Source data:
★ ★ ★

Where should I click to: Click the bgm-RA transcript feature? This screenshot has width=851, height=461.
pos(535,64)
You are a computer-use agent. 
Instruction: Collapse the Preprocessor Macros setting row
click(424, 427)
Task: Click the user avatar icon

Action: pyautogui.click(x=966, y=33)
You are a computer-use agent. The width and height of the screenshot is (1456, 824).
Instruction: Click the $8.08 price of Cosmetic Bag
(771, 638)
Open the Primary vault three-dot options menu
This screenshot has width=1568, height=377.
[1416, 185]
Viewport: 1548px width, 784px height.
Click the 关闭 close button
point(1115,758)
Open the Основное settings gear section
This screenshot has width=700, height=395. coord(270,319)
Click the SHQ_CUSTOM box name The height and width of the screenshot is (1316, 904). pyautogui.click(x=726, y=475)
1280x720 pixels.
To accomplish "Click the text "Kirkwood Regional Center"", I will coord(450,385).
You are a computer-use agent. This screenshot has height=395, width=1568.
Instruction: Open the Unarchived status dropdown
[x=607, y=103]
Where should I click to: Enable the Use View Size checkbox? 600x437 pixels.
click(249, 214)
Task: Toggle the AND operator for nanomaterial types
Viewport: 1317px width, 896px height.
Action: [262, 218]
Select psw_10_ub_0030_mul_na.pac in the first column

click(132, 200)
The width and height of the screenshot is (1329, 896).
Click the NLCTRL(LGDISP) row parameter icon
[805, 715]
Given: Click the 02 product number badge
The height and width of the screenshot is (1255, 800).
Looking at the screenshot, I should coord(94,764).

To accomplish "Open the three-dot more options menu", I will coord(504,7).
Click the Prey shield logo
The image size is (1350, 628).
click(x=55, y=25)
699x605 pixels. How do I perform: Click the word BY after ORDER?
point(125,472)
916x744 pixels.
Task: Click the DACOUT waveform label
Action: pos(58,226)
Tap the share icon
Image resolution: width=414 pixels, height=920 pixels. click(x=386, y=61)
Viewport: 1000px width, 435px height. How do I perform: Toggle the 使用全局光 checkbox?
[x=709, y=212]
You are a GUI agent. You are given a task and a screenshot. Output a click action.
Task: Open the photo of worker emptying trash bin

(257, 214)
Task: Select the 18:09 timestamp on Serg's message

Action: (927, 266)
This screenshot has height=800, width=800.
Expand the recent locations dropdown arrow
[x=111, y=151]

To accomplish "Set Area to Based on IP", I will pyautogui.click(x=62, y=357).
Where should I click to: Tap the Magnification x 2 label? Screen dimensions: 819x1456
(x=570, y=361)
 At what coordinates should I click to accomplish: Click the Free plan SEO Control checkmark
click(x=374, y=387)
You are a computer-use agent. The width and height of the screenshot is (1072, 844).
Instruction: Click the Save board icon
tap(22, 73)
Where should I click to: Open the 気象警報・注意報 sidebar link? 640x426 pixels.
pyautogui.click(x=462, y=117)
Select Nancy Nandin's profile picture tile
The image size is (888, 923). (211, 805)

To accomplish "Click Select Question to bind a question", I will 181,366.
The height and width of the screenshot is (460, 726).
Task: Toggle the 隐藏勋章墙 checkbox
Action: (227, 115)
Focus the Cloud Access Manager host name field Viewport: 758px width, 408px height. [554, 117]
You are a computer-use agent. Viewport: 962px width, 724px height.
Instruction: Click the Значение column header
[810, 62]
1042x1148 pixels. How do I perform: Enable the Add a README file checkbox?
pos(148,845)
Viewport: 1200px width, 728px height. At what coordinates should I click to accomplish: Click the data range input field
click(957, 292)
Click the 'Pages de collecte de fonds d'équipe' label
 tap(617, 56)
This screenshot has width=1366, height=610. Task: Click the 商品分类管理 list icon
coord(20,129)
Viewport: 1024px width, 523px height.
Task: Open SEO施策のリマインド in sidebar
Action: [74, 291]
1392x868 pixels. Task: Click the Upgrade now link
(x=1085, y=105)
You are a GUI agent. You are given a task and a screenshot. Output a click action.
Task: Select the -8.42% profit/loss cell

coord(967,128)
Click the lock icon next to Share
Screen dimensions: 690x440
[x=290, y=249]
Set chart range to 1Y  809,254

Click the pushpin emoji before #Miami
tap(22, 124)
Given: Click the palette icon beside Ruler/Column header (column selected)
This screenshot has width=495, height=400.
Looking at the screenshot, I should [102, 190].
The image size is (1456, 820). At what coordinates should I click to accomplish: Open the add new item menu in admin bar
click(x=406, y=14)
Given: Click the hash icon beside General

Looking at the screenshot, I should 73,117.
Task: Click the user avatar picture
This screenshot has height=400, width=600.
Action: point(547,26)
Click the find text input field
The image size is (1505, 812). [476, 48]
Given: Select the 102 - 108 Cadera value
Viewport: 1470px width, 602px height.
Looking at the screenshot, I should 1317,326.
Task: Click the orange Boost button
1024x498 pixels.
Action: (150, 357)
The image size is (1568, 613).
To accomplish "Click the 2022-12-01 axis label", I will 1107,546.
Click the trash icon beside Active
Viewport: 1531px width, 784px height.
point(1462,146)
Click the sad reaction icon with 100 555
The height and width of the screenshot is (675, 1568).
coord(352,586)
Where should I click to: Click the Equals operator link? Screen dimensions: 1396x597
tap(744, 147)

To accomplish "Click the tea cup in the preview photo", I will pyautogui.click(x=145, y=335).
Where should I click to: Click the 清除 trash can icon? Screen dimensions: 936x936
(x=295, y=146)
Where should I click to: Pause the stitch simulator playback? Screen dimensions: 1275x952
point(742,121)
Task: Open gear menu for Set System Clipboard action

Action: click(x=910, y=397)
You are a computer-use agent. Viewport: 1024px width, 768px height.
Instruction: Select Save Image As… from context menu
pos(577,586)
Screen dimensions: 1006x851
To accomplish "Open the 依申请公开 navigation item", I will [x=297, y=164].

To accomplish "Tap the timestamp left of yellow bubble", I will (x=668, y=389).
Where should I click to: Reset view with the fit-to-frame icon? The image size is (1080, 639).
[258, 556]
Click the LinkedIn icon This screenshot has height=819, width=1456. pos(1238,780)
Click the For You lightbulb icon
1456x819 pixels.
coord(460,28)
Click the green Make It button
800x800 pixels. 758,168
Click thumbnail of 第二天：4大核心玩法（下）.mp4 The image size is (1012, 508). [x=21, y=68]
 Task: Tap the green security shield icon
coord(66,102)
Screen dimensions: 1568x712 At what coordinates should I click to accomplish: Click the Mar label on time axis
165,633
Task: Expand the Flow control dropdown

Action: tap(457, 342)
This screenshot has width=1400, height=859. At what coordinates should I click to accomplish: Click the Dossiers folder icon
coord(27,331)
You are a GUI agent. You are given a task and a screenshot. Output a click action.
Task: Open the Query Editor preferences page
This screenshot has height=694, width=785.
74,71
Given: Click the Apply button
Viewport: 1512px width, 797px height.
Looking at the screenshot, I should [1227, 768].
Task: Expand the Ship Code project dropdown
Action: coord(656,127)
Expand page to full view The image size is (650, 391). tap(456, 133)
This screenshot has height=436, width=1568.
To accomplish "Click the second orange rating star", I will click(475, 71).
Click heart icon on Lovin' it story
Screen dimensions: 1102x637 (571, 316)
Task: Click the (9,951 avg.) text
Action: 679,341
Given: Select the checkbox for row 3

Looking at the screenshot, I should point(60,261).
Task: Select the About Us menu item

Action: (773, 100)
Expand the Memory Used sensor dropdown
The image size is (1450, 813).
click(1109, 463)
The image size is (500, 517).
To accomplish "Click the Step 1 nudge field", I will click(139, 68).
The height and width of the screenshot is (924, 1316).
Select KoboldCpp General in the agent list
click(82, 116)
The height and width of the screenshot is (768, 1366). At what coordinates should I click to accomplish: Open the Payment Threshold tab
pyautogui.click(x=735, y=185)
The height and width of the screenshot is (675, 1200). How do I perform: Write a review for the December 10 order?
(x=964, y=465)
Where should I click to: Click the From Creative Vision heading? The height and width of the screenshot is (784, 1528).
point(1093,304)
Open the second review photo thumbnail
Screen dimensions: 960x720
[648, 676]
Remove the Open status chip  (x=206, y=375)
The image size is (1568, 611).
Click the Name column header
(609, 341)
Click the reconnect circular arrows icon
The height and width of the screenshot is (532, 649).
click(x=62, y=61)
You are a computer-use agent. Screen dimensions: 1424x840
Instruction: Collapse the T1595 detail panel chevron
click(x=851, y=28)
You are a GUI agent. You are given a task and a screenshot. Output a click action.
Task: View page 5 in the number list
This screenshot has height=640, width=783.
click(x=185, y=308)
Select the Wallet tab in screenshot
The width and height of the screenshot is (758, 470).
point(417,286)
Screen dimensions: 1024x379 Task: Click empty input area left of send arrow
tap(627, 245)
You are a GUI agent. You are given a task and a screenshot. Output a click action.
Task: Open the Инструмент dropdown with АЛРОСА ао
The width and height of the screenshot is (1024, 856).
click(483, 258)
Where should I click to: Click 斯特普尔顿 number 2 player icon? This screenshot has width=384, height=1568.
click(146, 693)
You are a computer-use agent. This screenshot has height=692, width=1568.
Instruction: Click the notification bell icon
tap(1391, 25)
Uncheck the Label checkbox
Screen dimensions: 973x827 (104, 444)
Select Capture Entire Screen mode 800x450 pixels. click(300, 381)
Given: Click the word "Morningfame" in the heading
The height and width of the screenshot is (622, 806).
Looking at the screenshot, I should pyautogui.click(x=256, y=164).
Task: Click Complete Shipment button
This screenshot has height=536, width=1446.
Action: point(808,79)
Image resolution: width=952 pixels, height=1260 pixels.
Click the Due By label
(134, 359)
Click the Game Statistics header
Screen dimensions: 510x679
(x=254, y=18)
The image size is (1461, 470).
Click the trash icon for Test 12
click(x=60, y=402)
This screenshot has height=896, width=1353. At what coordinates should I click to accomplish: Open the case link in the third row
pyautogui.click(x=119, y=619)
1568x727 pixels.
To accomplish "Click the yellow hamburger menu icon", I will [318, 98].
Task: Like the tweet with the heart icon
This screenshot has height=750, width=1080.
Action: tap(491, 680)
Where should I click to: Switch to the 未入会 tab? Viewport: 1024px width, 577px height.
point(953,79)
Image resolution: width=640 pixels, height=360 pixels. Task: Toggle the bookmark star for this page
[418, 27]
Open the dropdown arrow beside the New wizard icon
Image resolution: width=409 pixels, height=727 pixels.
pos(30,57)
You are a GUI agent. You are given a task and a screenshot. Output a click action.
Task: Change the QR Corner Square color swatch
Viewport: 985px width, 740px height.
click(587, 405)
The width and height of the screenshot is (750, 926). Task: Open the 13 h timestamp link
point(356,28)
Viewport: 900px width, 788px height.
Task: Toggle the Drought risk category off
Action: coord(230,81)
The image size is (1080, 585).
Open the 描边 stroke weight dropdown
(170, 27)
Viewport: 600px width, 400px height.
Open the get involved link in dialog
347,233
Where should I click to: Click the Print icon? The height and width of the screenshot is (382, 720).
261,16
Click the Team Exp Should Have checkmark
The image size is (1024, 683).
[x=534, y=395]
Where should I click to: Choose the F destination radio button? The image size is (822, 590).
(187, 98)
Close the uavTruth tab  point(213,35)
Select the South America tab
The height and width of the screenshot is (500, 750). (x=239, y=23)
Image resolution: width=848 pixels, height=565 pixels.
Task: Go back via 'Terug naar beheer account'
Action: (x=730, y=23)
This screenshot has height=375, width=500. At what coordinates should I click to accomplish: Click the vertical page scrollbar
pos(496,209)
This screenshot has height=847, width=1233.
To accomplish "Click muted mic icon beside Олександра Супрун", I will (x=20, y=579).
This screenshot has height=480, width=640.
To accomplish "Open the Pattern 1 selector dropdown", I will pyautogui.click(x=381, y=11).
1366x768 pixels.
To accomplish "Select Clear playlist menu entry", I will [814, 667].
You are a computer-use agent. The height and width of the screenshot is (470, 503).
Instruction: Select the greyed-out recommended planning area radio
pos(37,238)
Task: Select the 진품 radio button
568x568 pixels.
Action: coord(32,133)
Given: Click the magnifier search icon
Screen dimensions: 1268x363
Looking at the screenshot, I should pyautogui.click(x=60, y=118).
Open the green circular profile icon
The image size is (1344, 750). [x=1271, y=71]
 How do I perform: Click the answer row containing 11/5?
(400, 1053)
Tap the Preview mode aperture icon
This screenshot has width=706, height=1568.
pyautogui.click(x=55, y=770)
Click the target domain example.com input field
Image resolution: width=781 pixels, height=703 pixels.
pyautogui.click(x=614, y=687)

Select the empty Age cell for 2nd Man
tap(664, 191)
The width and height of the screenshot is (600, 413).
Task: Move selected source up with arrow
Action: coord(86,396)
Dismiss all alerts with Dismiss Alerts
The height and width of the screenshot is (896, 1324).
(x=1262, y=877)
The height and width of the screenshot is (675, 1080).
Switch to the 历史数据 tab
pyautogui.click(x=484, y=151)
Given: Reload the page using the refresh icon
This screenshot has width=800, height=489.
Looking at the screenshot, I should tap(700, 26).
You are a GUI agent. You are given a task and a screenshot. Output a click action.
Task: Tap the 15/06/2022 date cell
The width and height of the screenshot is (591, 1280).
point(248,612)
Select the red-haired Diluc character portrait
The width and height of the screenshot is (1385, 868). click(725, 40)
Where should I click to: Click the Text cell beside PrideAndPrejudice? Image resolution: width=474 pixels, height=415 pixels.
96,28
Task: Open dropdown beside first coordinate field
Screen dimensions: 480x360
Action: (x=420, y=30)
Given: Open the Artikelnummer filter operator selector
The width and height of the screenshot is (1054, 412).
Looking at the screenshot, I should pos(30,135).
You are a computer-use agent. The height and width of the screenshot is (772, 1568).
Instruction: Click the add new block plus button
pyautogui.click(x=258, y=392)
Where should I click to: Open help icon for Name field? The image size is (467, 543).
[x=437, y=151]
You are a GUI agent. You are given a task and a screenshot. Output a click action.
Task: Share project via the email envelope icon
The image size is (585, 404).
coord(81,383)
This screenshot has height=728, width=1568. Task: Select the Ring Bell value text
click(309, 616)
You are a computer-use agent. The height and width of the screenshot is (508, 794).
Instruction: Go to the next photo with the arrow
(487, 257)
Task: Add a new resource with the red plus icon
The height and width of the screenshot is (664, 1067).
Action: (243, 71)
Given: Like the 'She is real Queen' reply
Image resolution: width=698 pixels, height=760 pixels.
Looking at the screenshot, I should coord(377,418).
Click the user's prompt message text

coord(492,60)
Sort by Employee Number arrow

★ ★ ★

Show the lines of the records that contain the word "mode".

Select Capture Entire Screen mode 800x450 pixels. click(300, 381)
Tap the Preview mode aperture icon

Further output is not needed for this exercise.